◆ 原文抜粋
──────
「舐めるな危険」イコライザーのお終活。マッコールさん怒りの鉄槌-地中海編-
サブスクで映画を観ることが当たり前となりつつある昨今、その豊富な作品数故に、一体何を観たら良いのか分からない。そんな風に感じたことが、あなたにもありませんか。本コラムでは、映画アドバイザーとして活躍するミヤザキタケルが水先案内人となり、選りすぐりの一本をあなたにお届け。今回は2023年公開の『イコライザー THE FINAL』をご紹介します!
『イコライザー THE FINAL』(2023年・アメリカ)
(配信:Netflix)
デジタル配信中
4KUHD + ブルーレイ セット発売中
7,590円(税込)
権利元:ソニー・ピクチャーズ エンタテインメント
発売・販売元:ハピネット・メディアマーケティング
1980年代に放送されたドラマ「ザ・シークレット・ハンター」をデンゼル・ワシントン主演で映画化した人気シリーズの第3弾。ある時はホームセンターの従業員として働き、またある時はタクシー運転手として街を駆け巡るマッコール(デンゼル・ワシントン)だが、その正体は人知れず悪を裁く元CIAのトップエージェント。イタリアの地で深手を負い療養を余儀なくされたマッコールは、海岸沿いの静かな田舎町に辿り着く。心優しき人々のあたたかさに触れ穏やかな時間を過ごすが、町に忍び寄るマフィアの魔の手を知り……。
──────
◆ 課題
映画紹介記事のうち、「(配信:Netflix)」で始まり「マフィアの魔の手を知り……。」で終わる部分を一字一句違えずに複写せよ。 データ行はこの作業では使用しない。
──────
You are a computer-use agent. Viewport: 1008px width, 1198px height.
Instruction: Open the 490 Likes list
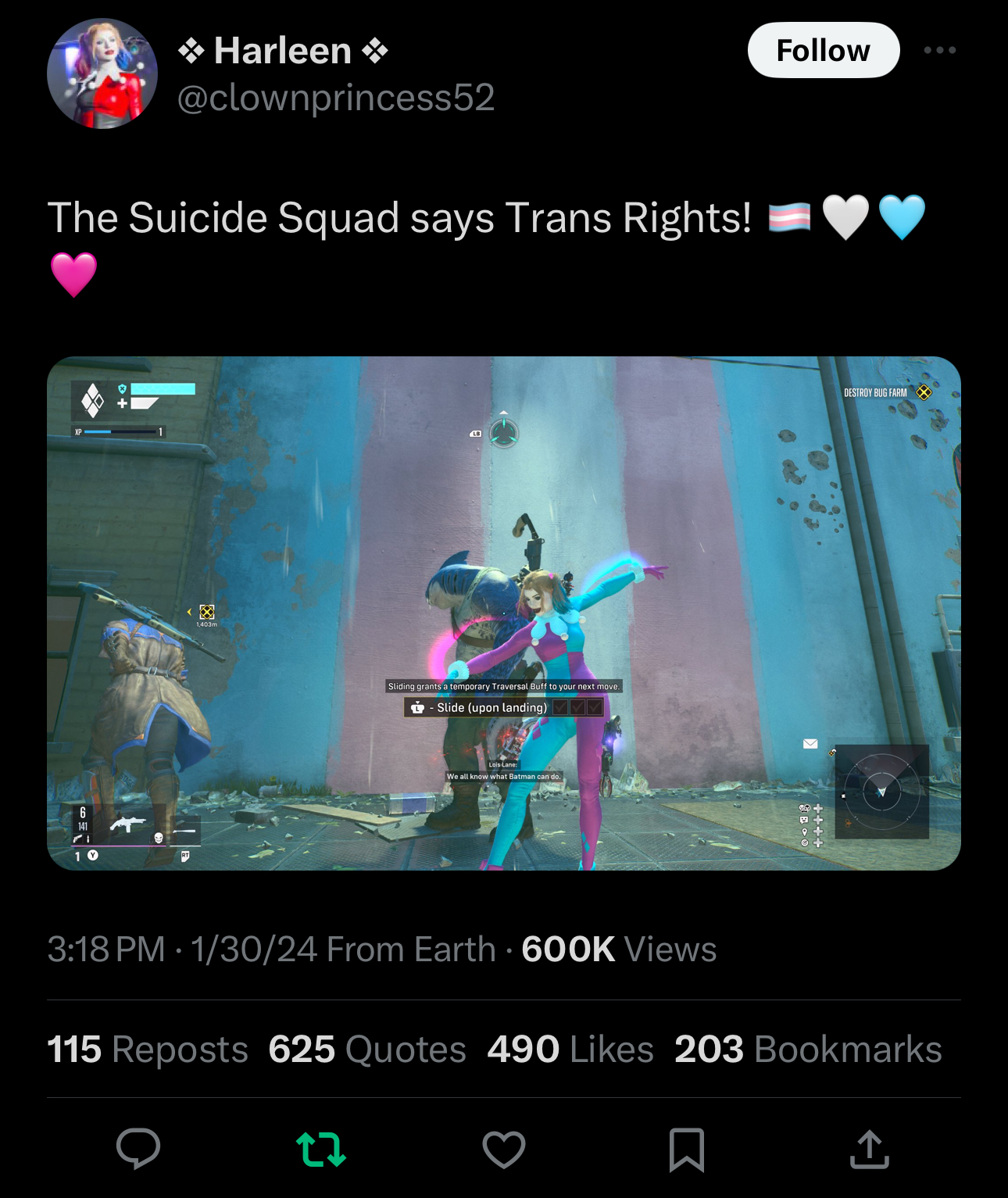[570, 1049]
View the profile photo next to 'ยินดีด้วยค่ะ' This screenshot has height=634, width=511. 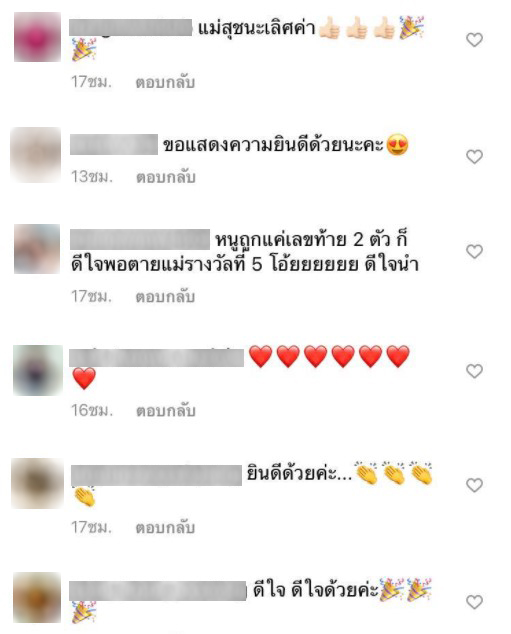tap(37, 483)
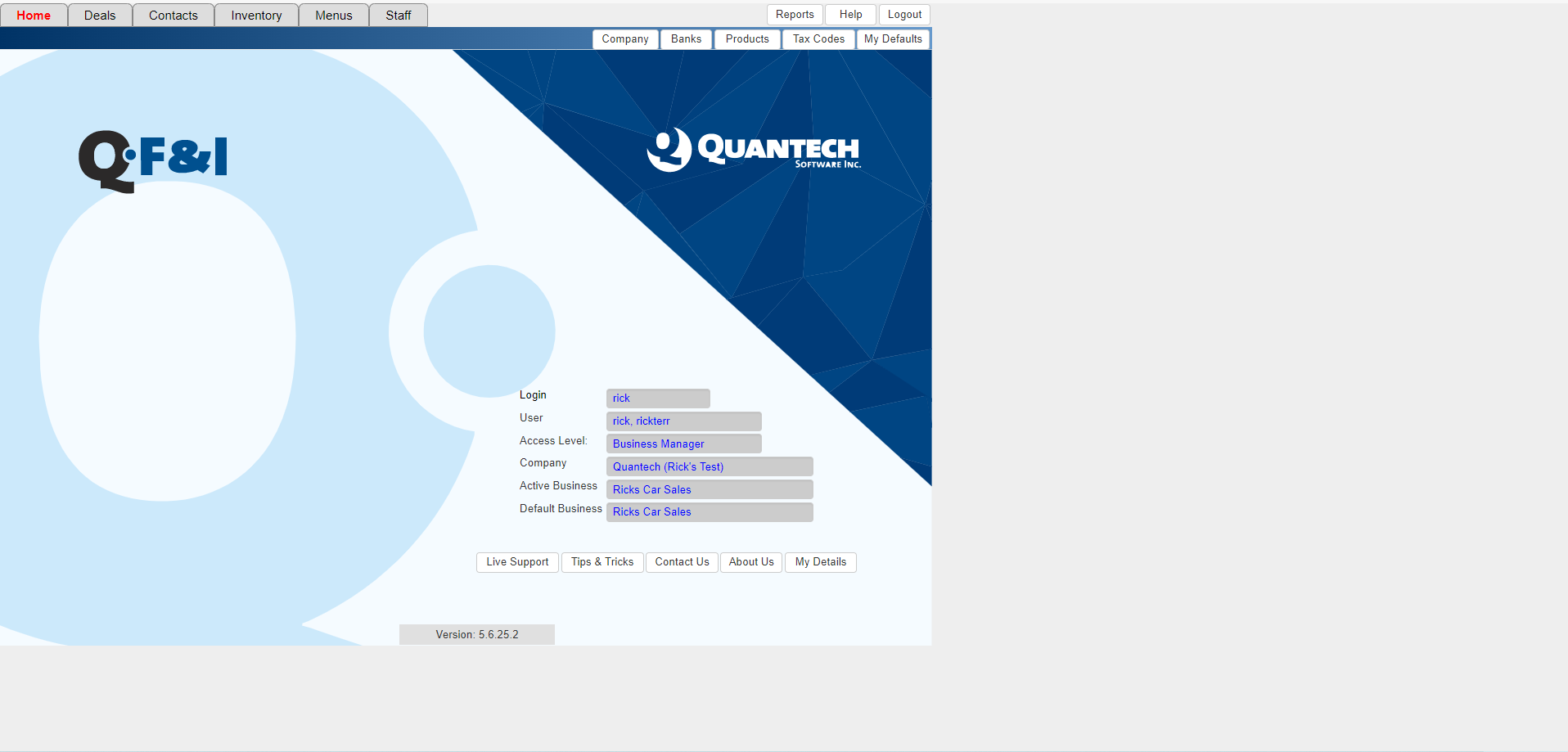1568x752 pixels.
Task: Select the Inventory tab
Action: point(255,15)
──────
◆ 解答
(配信:Netflix)
デジタル配信中
4KUHD + ブルーレイ セット発売中
7,590円(税込)
権利元:ソニー・ピクチャーズ エンタテインメント
発売・販売元:ハピネット・メディアマーケティング
1980年代に放送されたドラマ「ザ・シークレット・ハンター」をデンゼル・ワシントン主演で映画化した人気シリーズの第3弾。ある時はホームセンターの従業員として働き、またある時はタクシー運転手として街を駆け巡るマッコール(デンゼル・ワシントン)だが、その正体は人知れず悪を裁く元CIAのトップエージェント。イタリアの地で深手を負い療養を余儀なくされたマッコールは、海岸沿いの静かな田舎町に辿り着く。心優しき人々のあたたかさに触れ穏やかな時間を過ごすが、町に忍び寄るマフィアの魔の手を知り……。